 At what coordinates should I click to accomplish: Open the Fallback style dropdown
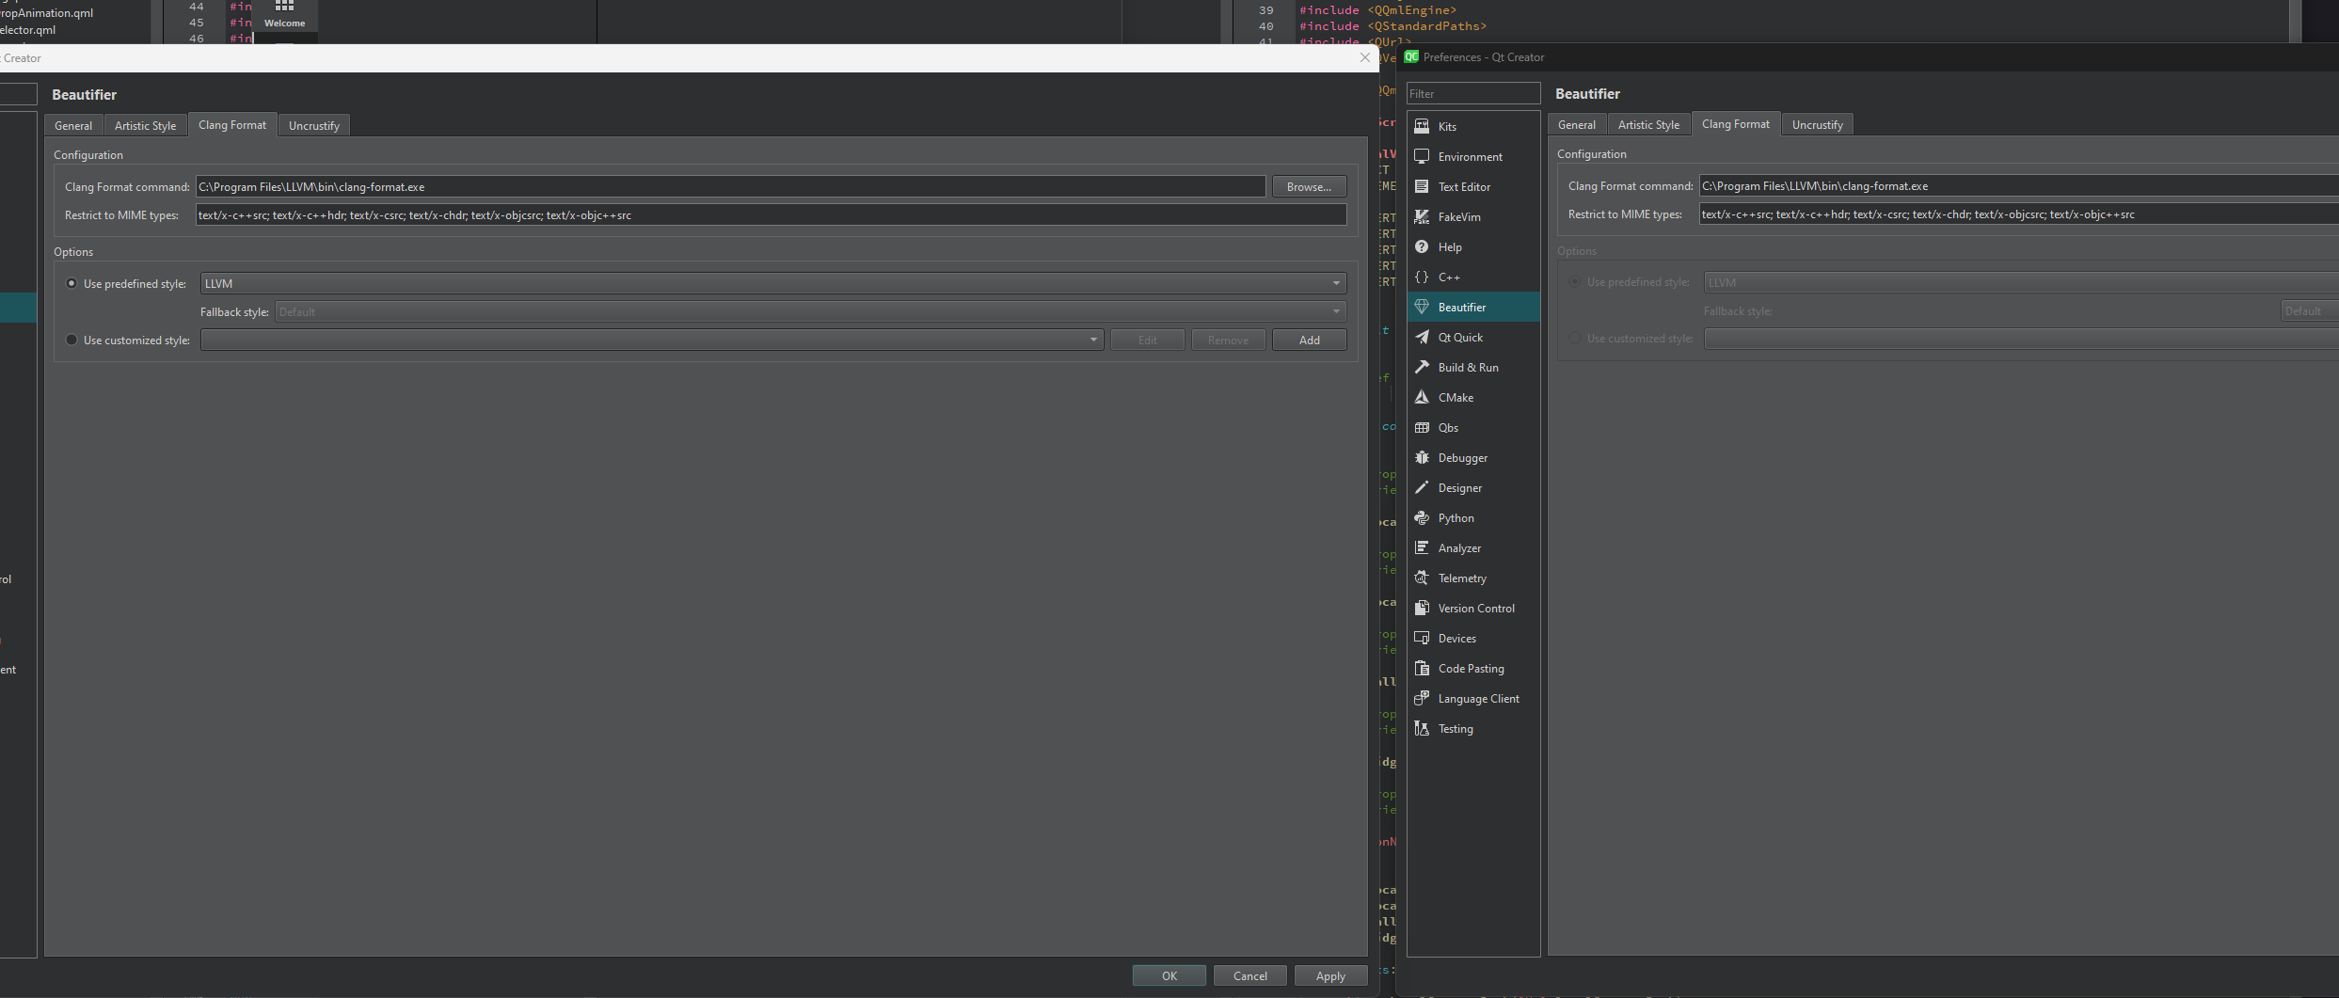coord(810,311)
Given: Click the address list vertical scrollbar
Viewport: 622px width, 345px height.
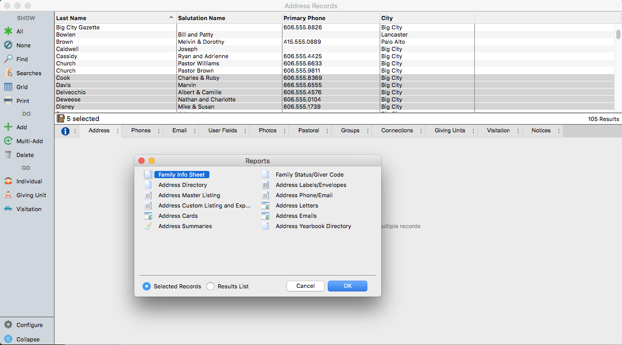Looking at the screenshot, I should [x=618, y=35].
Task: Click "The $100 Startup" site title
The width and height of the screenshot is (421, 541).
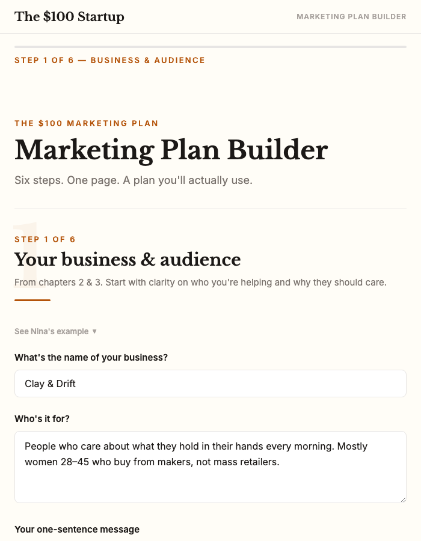Action: [x=69, y=17]
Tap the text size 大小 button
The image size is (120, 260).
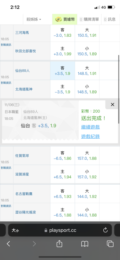pyautogui.click(x=15, y=230)
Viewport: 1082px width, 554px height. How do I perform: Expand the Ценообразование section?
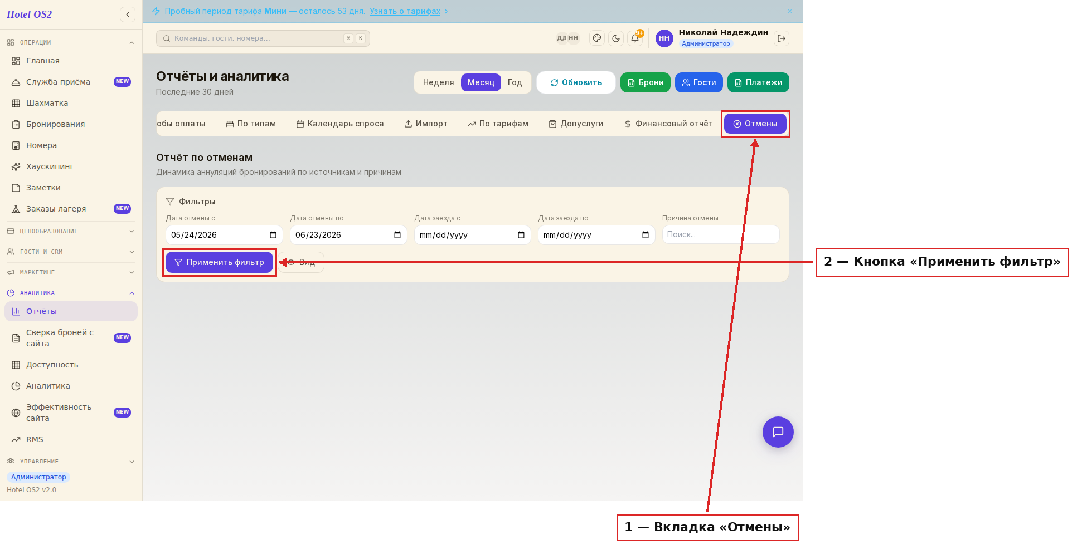click(x=71, y=231)

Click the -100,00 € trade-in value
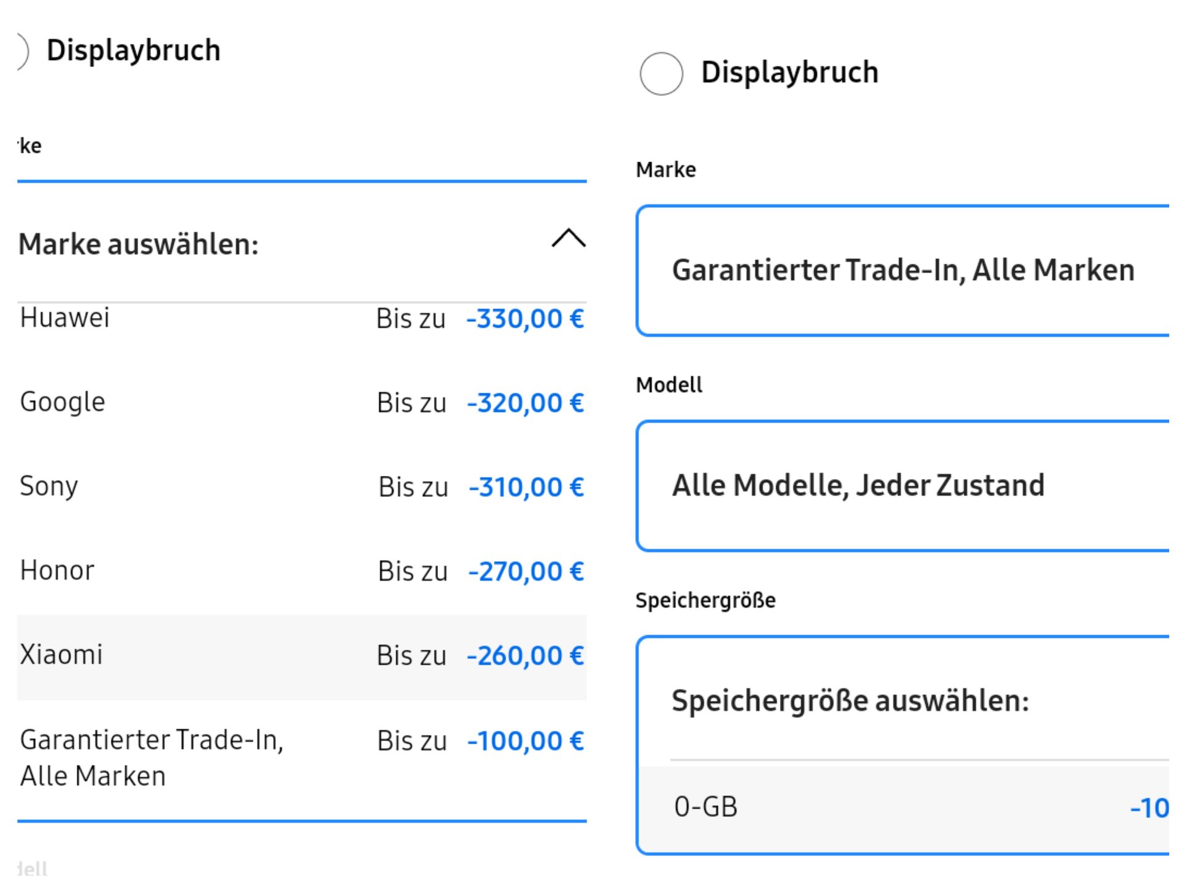pyautogui.click(x=525, y=741)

────────────────────

- **PROBLEM REQUIREMENTS**: Leave every picture out and return exactly the lines from the one holding "Viewport: 1082px width, 554px" through the end of the records above, both ends included, and nothing more.

- **ANSWER FOR THIS EXERCISE**:
Viewport: 1082px width, 554px height. How do I perform: Expand the Ценообразование section?
click(x=71, y=231)

Click the -100,00 € trade-in value
pyautogui.click(x=525, y=741)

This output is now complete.